**DATA SECTION**
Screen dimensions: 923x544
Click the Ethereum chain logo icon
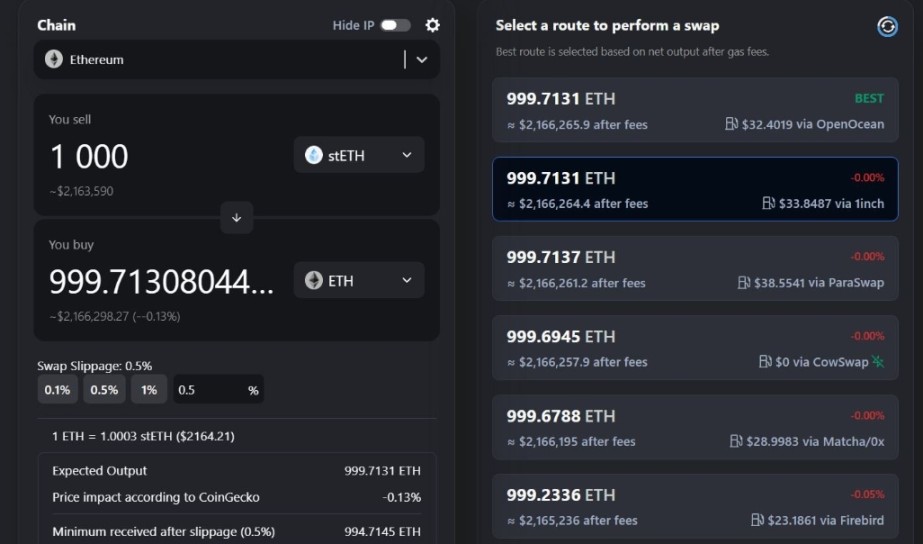54,60
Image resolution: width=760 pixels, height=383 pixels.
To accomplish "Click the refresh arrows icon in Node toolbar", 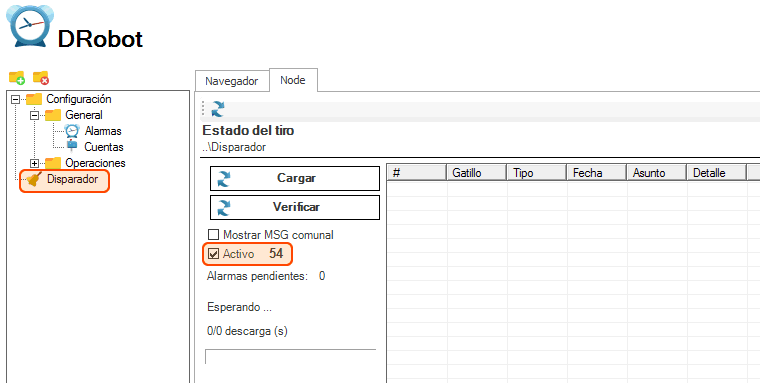I will coord(218,109).
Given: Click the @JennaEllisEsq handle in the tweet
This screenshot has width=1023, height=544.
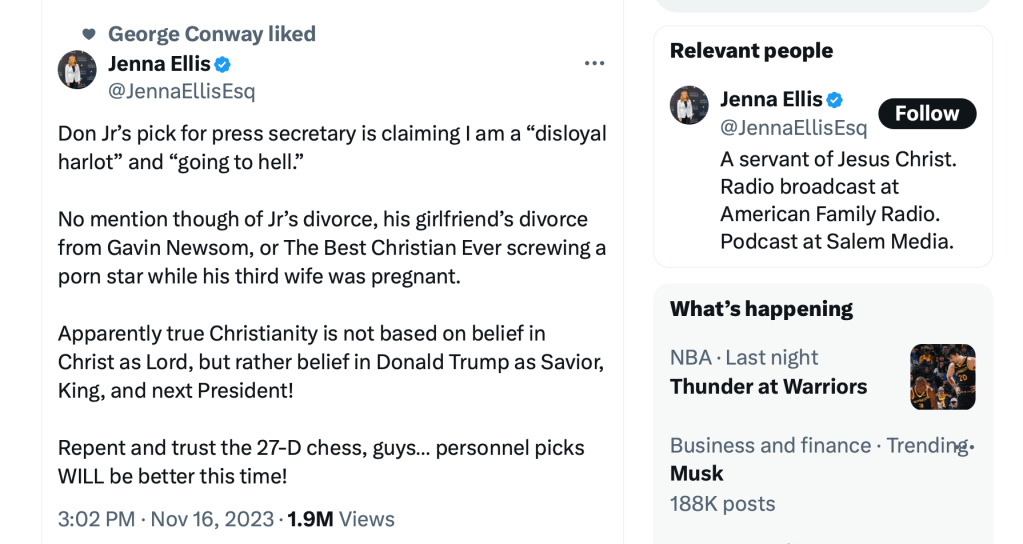Looking at the screenshot, I should pos(181,92).
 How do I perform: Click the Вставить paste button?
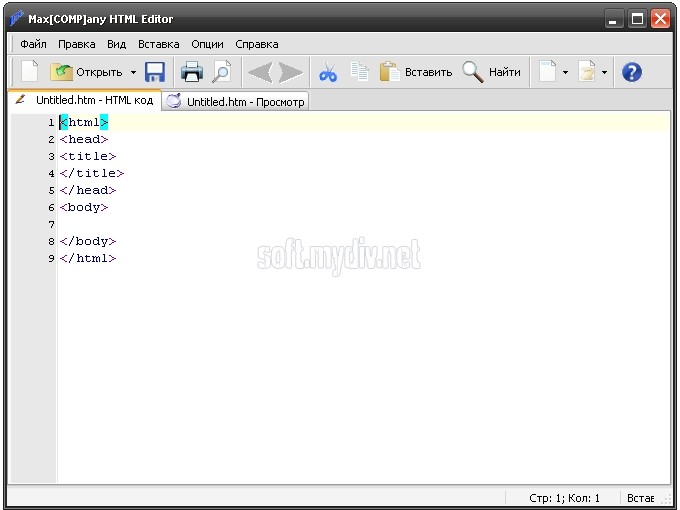pyautogui.click(x=416, y=72)
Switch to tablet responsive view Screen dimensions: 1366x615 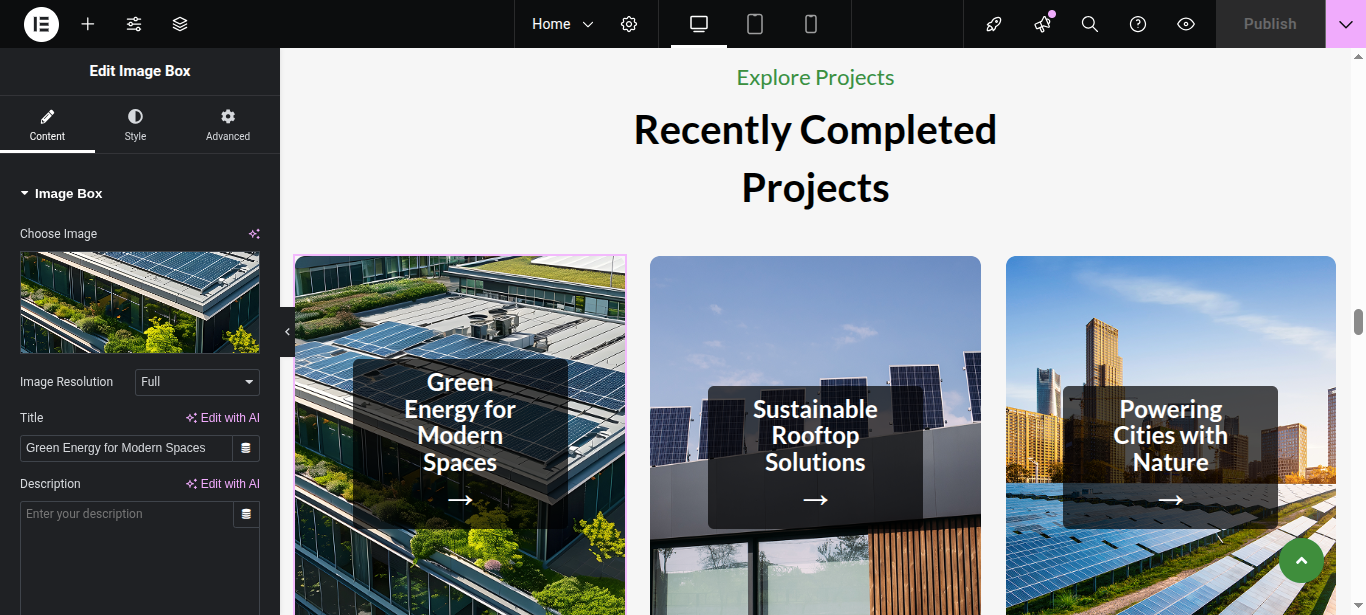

**WHAT NEEDS TO BE DONE**
Set down word for word the lines of the listing, starting at the line that contains "How do I perform: Click" and ending at the last line of the listing. Leave the pictures out.

**FULL ANSWER**
 How do I perform: Click the Вставить paste button?
pyautogui.click(x=416, y=72)
Switch to tablet responsive view Screen dimensions: 1366x615 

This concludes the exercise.